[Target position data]
──────

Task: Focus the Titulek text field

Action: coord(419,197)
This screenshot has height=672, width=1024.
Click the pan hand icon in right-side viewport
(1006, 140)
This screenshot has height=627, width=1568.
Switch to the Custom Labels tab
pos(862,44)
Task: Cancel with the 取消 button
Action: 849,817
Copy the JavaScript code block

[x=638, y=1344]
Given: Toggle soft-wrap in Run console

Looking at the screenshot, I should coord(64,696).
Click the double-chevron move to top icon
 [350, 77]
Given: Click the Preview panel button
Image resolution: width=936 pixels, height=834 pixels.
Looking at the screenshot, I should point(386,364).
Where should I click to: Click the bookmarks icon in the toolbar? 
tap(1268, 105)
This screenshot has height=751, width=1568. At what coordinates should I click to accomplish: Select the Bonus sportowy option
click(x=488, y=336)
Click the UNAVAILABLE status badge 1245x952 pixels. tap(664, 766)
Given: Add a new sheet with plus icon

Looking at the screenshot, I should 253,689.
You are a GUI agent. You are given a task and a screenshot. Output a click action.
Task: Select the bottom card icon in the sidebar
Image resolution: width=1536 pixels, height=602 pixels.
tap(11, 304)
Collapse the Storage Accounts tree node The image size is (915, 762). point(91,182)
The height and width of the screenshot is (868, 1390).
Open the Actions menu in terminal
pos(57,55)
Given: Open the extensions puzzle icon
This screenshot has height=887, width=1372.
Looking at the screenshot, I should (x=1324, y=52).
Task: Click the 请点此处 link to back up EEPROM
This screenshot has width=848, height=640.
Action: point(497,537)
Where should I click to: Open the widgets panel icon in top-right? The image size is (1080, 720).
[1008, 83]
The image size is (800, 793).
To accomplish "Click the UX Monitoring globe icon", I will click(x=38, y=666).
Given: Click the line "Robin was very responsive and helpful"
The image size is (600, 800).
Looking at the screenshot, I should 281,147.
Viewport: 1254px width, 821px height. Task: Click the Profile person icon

──────

→ **What you should do**
Rewrite the data above, replacing every instance of "icon" with "symbol" and leaving everything else unchanged.

→ **Output of the exercise**
Task: Focus the Titulek text field

Action: coord(419,197)
This screenshot has height=672, width=1024.
Click the pan hand symbol in right-side viewport
(1006, 140)
This screenshot has height=627, width=1568.
Switch to the Custom Labels tab
pos(862,44)
Task: Cancel with the 取消 button
Action: 849,817
Copy the JavaScript code block

[x=638, y=1344]
Given: Toggle soft-wrap in Run console

Looking at the screenshot, I should coord(64,696).
Click the double-chevron move to top symbol
 [350, 77]
Given: Click the Preview panel button
Image resolution: width=936 pixels, height=834 pixels.
Looking at the screenshot, I should point(386,364).
Where should I click to: Click the bookmarks symbol in the toolbar? 
tap(1268, 105)
This screenshot has height=751, width=1568. At what coordinates should I click to accomplish: Select the Bonus sportowy option
click(x=488, y=336)
Click the UNAVAILABLE status badge 1245x952 pixels. tap(664, 766)
Given: Add a new sheet with plus symbol

Looking at the screenshot, I should 253,689.
You are a GUI agent. You are given a task and a screenshot. Output a click action.
Task: Select the bottom card symbol in the sidebar
Image resolution: width=1536 pixels, height=602 pixels.
tap(11, 304)
Collapse the Storage Accounts tree node The image size is (915, 762). point(91,182)
The height and width of the screenshot is (868, 1390).
Open the Actions menu in terminal
pos(57,55)
Given: Open the extensions puzzle symbol
This screenshot has height=887, width=1372.
Looking at the screenshot, I should (x=1324, y=52).
Task: Click the 请点此处 link to back up EEPROM
This screenshot has width=848, height=640.
Action: point(497,537)
Where should I click to: Open the widgets panel symbol in top-right? The image size is (1080, 720).
[1008, 83]
The image size is (800, 793).
To accomplish "Click the UX Monitoring globe symbol", I will click(x=38, y=666).
Given: Click the line "Robin was very responsive and helpful"
The image size is (600, 800).
Looking at the screenshot, I should 281,147.
Viewport: 1254px width, 821px height. Task: Click the Profile person symbol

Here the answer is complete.